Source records
----

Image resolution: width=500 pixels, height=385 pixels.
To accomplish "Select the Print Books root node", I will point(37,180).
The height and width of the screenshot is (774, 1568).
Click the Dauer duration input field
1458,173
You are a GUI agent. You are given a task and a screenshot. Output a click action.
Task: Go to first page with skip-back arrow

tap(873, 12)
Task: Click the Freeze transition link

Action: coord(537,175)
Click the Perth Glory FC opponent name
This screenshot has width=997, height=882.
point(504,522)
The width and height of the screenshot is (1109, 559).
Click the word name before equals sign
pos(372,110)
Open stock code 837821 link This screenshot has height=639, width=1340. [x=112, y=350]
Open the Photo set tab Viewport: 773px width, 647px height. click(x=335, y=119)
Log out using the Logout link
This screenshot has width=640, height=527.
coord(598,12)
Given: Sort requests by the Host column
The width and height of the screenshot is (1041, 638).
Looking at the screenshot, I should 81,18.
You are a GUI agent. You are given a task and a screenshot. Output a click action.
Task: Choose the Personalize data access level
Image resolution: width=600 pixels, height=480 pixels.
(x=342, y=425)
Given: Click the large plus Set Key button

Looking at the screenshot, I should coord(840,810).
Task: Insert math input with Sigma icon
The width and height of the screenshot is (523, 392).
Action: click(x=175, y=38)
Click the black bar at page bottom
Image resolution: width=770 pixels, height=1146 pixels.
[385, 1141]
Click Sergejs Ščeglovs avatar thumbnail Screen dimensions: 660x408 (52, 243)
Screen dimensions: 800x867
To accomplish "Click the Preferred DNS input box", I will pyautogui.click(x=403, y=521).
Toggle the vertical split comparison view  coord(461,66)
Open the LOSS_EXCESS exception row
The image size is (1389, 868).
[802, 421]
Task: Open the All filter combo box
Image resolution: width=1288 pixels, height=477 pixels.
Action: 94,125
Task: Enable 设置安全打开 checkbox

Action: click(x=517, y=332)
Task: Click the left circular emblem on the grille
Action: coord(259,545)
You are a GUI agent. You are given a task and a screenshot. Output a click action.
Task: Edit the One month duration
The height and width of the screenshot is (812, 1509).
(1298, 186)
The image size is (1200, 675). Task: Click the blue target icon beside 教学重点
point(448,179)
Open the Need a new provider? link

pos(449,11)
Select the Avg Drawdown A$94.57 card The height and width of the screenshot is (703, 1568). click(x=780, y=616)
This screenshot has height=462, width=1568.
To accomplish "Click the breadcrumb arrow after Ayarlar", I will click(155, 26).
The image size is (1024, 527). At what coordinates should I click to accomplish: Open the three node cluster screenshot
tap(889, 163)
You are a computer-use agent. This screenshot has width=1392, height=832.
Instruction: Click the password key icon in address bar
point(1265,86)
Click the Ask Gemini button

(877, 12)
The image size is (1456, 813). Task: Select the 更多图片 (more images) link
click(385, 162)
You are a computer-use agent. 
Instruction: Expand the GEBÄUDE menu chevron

----

▸ **WHAT YOU WILL DO**
Set out the records again, exactly as they appear above.

▸ **YOUR SOLUTION**
Image resolution: width=500 pixels, height=385 pixels.
To accomplish "Select the Print Books root node", I will point(37,180).
The height and width of the screenshot is (774, 1568).
Click the Dauer duration input field
1458,173
You are a GUI agent. You are given a task and a screenshot. Output a click action.
Task: Go to first page with skip-back arrow

tap(873, 12)
Task: Click the Freeze transition link

Action: coord(537,175)
Click the Perth Glory FC opponent name
This screenshot has width=997, height=882.
point(504,522)
The width and height of the screenshot is (1109, 559).
Click the word name before equals sign
pos(372,110)
Open stock code 837821 link This screenshot has height=639, width=1340. [x=112, y=350]
Open the Photo set tab Viewport: 773px width, 647px height. click(x=335, y=119)
Log out using the Logout link
This screenshot has width=640, height=527.
coord(598,12)
Given: Sort requests by the Host column
The width and height of the screenshot is (1041, 638).
Looking at the screenshot, I should 81,18.
You are a GUI agent. You are given a task and a screenshot. Output a click action.
Task: Choose the Personalize data access level
Image resolution: width=600 pixels, height=480 pixels.
(x=342, y=425)
Given: Click the large plus Set Key button

Looking at the screenshot, I should coord(840,810).
Task: Insert math input with Sigma icon
The width and height of the screenshot is (523, 392).
Action: click(x=175, y=38)
Click the black bar at page bottom
Image resolution: width=770 pixels, height=1146 pixels.
[385, 1141]
Click Sergejs Ščeglovs avatar thumbnail Screen dimensions: 660x408 (52, 243)
Screen dimensions: 800x867
To accomplish "Click the Preferred DNS input box", I will pyautogui.click(x=403, y=521).
Toggle the vertical split comparison view  coord(461,66)
Open the LOSS_EXCESS exception row
The image size is (1389, 868).
[802, 421]
Task: Open the All filter combo box
Image resolution: width=1288 pixels, height=477 pixels.
Action: 94,125
Task: Enable 设置安全打开 checkbox

Action: click(x=517, y=332)
Task: Click the left circular emblem on the grille
Action: coord(259,545)
You are a GUI agent. You are given a task and a screenshot. Output a click action.
Task: Edit the One month duration
The height and width of the screenshot is (812, 1509).
(1298, 186)
The image size is (1200, 675). Task: Click the blue target icon beside 教学重点
point(448,179)
Open the Need a new provider? link

pos(449,11)
Select the Avg Drawdown A$94.57 card The height and width of the screenshot is (703, 1568). click(x=780, y=616)
This screenshot has height=462, width=1568.
To accomplish "Click the breadcrumb arrow after Ayarlar", I will click(155, 26).
The image size is (1024, 527). At what coordinates should I click to accomplish: Open the three node cluster screenshot
tap(889, 163)
You are a computer-use agent. This screenshot has width=1392, height=832.
Instruction: Click the password key icon in address bar
point(1265,86)
Click the Ask Gemini button

(877, 12)
The image size is (1456, 813). Task: Select the 更多图片 (more images) link
click(385, 162)
You are a computer-use agent. 
Instruction: Expand the GEBÄUDE menu chevron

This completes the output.